Benjamin Watson MBE

Personal information
- Nationality: British
- Born: Benjamin Michael Watson 11 June 1989 (age 37) Stockport, Greater Manchester, England
- Home town: Manchester, England

Sport
- Country: Great Britain
- Sport: Cycling
- Club: Para-T
- Coached by: Andrew Pink

Medal record
Men's Para-cycling
Representing Great Britain
Paralympic Games
| Gold medal – first place | 2020 Tokyo | Time trial C3 |
| Gold medal – first place | 2020 Tokyo | Road race C1–3 |
Road World Championships
| Silver medal – second place | 2024 Zurich | Road race C3 |
| Bronze medal – third place | 2019 Emmen | Road time trial C3 |
| Bronze medal – third place | 2018 Maniago | Road time trial C3 |
| Bronze medal – third place | 2023 Glasgow | Road race C3 |
Track World Championships
| Silver medal – second place | 2018 Rio de Janeiro | Scratch C3 |

= Ben Watson (cyclist) =

British para cyclist

Benjamin Michael Watson (born 11 June 1989) is a British para cyclist competing in road, time trial and track cycling events in the C3 category.

== Cycling career ==
Watson has been part of the Great Britain Cycling Team since early 2017.

In 2018 Watson finished second at the UCI World Para-cycling Track Championships in Rio de Janeiro. In the World Road Championships C3 individual time trial he has won bronze both in the 2018 and 2019. Watson won the C3 road race in Yorkshire 2019, which was the first time a para-cycling race took place alongside the UCI Road World Championships.

In 2021 Watson became Paralympic double Champion when he won the Gold Medal in the C3 Men's Time Trial, and the men's C1-3 road race at the Tokyo 2020 Paralympics.

At the 2022 world championships, Watson won the bronze medal in the time trial, behind gold medal winner Finlay Graham.

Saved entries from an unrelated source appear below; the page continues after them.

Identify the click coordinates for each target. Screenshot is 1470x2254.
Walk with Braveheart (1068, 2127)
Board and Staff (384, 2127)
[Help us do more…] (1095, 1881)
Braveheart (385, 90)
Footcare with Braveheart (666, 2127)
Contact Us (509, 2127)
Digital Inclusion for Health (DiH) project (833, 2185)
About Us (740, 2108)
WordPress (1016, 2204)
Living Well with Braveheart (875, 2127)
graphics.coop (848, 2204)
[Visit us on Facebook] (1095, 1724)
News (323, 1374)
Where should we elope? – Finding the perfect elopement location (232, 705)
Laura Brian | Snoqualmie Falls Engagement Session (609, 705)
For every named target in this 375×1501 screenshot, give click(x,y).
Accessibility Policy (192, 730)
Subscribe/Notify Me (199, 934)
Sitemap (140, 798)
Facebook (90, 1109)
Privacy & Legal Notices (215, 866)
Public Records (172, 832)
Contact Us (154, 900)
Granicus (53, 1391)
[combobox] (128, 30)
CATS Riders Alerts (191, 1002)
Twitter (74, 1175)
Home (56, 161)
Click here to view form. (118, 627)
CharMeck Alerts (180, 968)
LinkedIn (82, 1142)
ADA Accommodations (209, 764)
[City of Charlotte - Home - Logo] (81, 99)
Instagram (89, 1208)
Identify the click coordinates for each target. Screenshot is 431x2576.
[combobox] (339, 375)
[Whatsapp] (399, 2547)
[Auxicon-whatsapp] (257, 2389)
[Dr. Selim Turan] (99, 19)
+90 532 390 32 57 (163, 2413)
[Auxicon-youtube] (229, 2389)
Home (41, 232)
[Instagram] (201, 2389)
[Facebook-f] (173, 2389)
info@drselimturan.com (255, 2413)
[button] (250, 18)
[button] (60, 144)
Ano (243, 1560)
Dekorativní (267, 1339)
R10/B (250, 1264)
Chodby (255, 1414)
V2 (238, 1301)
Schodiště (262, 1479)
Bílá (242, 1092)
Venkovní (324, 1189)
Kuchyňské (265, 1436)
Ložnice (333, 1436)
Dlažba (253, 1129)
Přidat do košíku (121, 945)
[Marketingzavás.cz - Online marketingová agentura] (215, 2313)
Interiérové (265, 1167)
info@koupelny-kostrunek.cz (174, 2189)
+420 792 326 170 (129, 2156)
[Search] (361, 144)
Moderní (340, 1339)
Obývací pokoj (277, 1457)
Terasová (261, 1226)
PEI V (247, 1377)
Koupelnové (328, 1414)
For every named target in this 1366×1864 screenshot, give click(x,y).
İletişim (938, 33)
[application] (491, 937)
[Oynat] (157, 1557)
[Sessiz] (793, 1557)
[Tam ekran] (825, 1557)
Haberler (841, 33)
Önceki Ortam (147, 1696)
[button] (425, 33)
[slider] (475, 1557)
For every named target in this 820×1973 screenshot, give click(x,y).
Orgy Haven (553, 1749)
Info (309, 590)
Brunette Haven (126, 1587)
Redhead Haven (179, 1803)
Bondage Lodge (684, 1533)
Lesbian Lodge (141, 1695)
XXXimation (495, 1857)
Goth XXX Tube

Watson was appointed Member of the Order of the British Empire (MBE) in the 2022 New Year Honours for services to cycling.

At the 2023 world championships, Watson won the bronze medal in the C3 road race.

Watson was selected to represent Great Britain at the 2024 Summer Paralympics. He finished 5th in the C1-3 road race and 4th in the time trial.